Description of problem: The cron jobs check /var/lock/subsys/yum-cron to see if the service is enabled, however they do not create/remove/check for lock files for a running instance. This can result in multiple copies running simultaneously. Even worse, if the yum-updatesd is also installed and running, it will prevent the yum-cron processes from ever running (this may another issue; maybe yum-cron needs to conflict with yum-updatesd?). Then a theoretical unlimited number of yum processes will be started by the yum-cron jobs. I've attached a patch which adds some extra checking to the daily yum.cron script to fix these problems. I haven't verified if yum-updatesd would prevent the weekly package cleaning script from also running (I'm guessing so), but that should be looked at too. Version-Release number of selected component (if applicable): yum-cron-0.4-1.fc7
Created attachment 210911 [details] patch
Good catch on the multiple instances - will get better lockfiling rolled in based on your patch for daily and weekly jobs. Regarding its interaction with yum-updatesd. As I understand it, yum-updatesd should only be locking access to command line yum when it's actually yum-ing something rather than sleeping. At least, in bug 212507 locking out yum access forever was described as a bug, and allegedly fixed. What exactly is yum-updatesd locking? Not that I'd adverse to putting in a conflicts, but I could imagine that a workstation power user sort of person might want the goodness of yum-cron at night and on weekends, while still getting his blinky gnome button for updates that are pushed when he's logged in.
I haven't observed the yum-updatesd behavior changing. How I noticed this was about a week ago my computer lost power. After restarting it yum-updatesd was started again (I thought I had previously disabled it, but maybe installing an upgrade re-enables it?). When I noticed that my /var/log/yum.log lacked recent updates, I assumed yum-cron wasn't working. Instead 'ps' showed 3 instances of yum.cron running as well as yum-updatesd. Killing the yum.cron processes resulted in me receiving 3 cron emails containing hundreds (thousands?) of lines from yum.cron saying that it was waiting for the yum lock to release. Therefore, either yum-updatesd still holds a global lock, or there's a super-recent (within 1 week) update that changes that behavior.
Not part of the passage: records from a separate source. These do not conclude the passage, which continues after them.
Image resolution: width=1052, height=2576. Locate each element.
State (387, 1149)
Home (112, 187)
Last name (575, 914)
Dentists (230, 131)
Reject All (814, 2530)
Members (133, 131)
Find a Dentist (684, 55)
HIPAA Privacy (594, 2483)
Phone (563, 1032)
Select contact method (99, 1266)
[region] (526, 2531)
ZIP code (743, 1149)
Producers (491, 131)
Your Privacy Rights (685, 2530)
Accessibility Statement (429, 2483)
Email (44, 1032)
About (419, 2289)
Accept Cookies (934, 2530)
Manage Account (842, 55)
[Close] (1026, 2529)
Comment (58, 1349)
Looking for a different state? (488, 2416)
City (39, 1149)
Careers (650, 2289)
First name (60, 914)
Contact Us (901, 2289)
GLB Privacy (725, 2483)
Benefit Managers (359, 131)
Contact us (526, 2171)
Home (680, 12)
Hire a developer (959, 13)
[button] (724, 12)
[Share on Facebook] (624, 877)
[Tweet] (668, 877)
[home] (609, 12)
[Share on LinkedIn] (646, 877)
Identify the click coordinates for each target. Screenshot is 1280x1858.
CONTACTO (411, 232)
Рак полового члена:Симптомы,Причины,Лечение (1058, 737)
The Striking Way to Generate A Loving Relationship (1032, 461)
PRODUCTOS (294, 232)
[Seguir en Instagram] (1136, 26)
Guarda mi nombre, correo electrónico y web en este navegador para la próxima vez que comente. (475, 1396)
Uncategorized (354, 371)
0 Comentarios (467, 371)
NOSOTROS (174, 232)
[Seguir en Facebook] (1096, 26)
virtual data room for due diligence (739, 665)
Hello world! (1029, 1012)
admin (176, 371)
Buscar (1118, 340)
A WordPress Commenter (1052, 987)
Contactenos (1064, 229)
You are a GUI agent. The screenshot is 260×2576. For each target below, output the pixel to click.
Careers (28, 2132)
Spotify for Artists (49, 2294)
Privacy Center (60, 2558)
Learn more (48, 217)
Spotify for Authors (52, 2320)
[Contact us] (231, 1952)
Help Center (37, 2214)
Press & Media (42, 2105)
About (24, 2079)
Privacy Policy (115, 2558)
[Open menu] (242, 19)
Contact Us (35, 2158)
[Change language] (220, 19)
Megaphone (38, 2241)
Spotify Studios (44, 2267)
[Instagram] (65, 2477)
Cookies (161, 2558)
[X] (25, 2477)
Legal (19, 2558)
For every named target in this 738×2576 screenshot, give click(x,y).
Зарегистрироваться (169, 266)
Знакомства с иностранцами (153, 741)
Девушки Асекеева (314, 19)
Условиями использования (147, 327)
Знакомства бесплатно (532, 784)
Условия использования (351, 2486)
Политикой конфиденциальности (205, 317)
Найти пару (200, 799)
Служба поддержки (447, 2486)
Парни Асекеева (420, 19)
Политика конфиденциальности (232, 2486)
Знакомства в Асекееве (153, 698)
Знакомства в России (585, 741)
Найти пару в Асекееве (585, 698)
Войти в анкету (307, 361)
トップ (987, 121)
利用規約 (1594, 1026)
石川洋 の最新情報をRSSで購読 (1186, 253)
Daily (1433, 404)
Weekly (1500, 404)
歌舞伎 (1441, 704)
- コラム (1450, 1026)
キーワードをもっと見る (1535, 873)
Pushed yum-cron-0.5-1 to {devel, FC-6, F-7, EPEL-5} with Steve's lockfile stuff in both the daily and weekly yum-cron scripts. Should show up in F-7's testing repository soon. However, I am still doing research on how yum-updatesd works or is supposed to work, so will leave this bug open until we figure out what do to about yum-cron vs yum-updatesd conflicts.
yum-cron-0.5-1.fc7 has been pushed to the Fedora 7 testing repository. If problems still persist, please make note of it in this bug report. If you want to test the update, you can install it with su -c 'yum --enablerepo=updates-testing update yum-cron'
yum-cron-0.5-1.fc7 has been pushed to the Fedora 7 stable repository. If problems still persist, please make note of it in this bug report.
So Bodhi closed this bug automatically before I would have, but after doing more research on the yum-updatesd problems, it seems that yum-updatesd only locks out other yum transactions when it is either actively doing something (a good thing) or when it's hung (a bad thing). But hanging yum-updatesd is outside the scope of this bug, and for installations where yum-updatesd is behaving there's no reason to put in a conflicts -- the user might really want to have cron deal with updates when they're not logged in, but still get the blinky notification icon if they're working. Steve's lockfile magic does keep yum-cron from misbehaving. Apparently yum-updatesd has been completely re-written for F-8 and is much more stable. I would be interested in hearing from people running both packages on F-8.
Thanks for investigating yum-updatesd. IMHO it's the weakest point in Fedora. I sure hope the rewrite makes it usable.